_Work to complete_
Omit the images, then output each of the records below exactly.

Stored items
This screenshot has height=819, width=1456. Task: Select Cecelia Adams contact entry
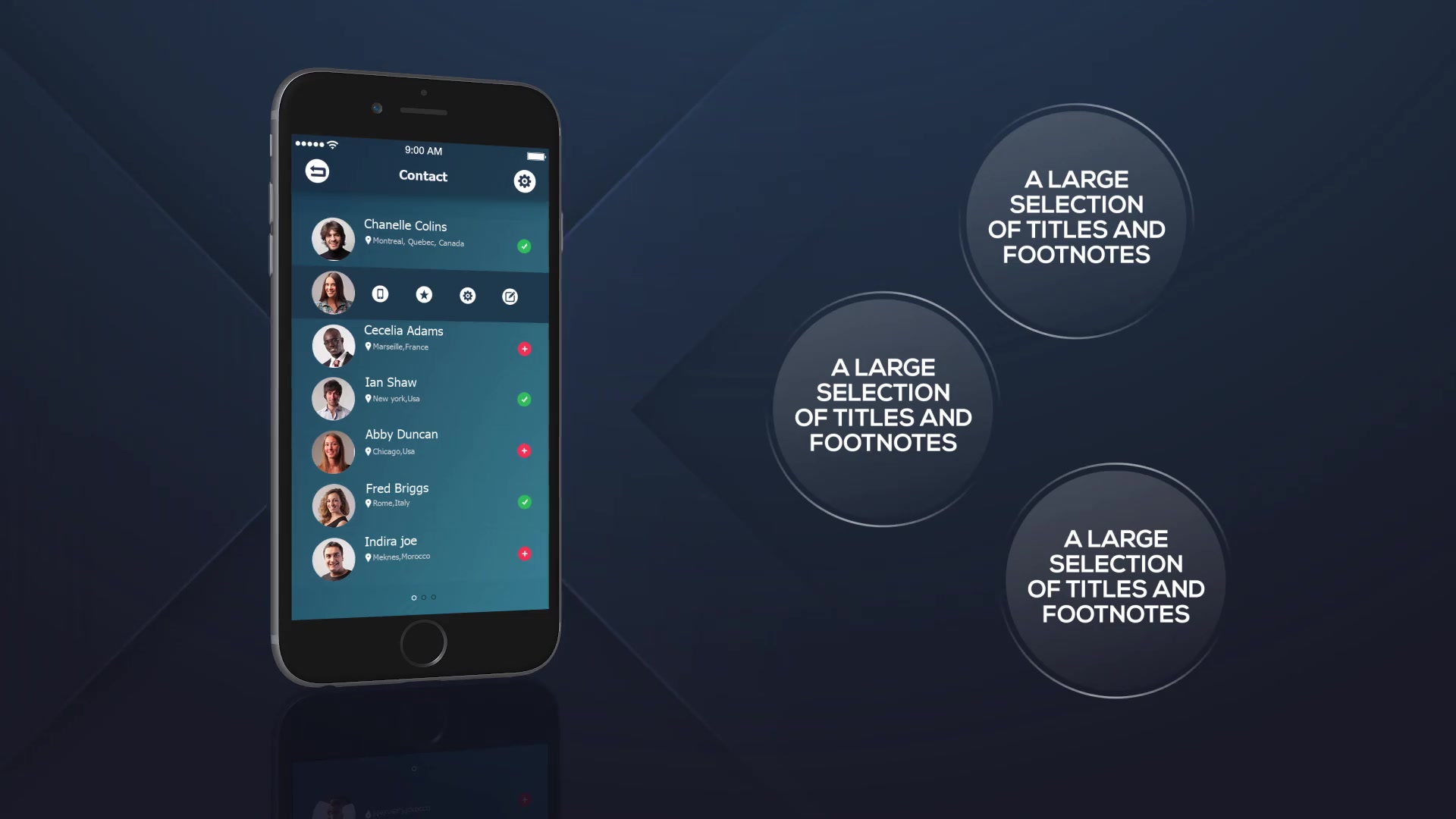pyautogui.click(x=421, y=340)
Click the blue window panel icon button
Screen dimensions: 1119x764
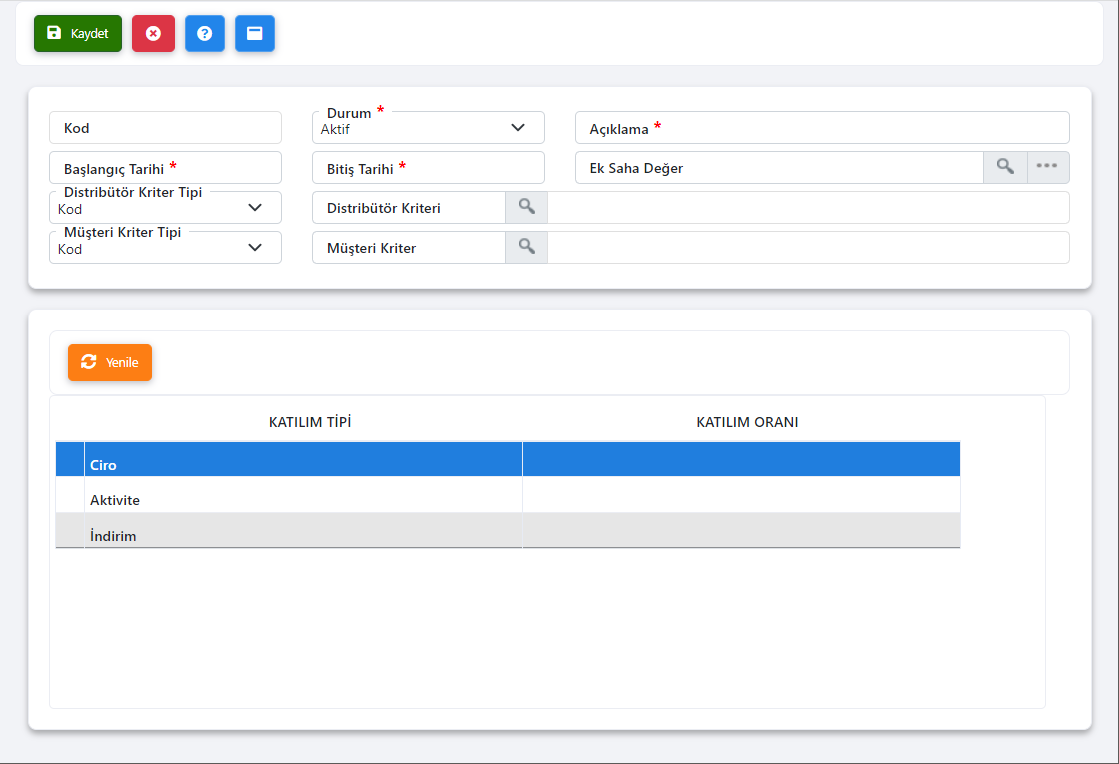click(255, 33)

_Response to the exercise_
This screenshot has height=819, width=1456. Task: Select Cecelia Adams contact entry
pyautogui.click(x=421, y=340)
Click the blue window panel icon button
Screen dimensions: 1119x764
click(255, 33)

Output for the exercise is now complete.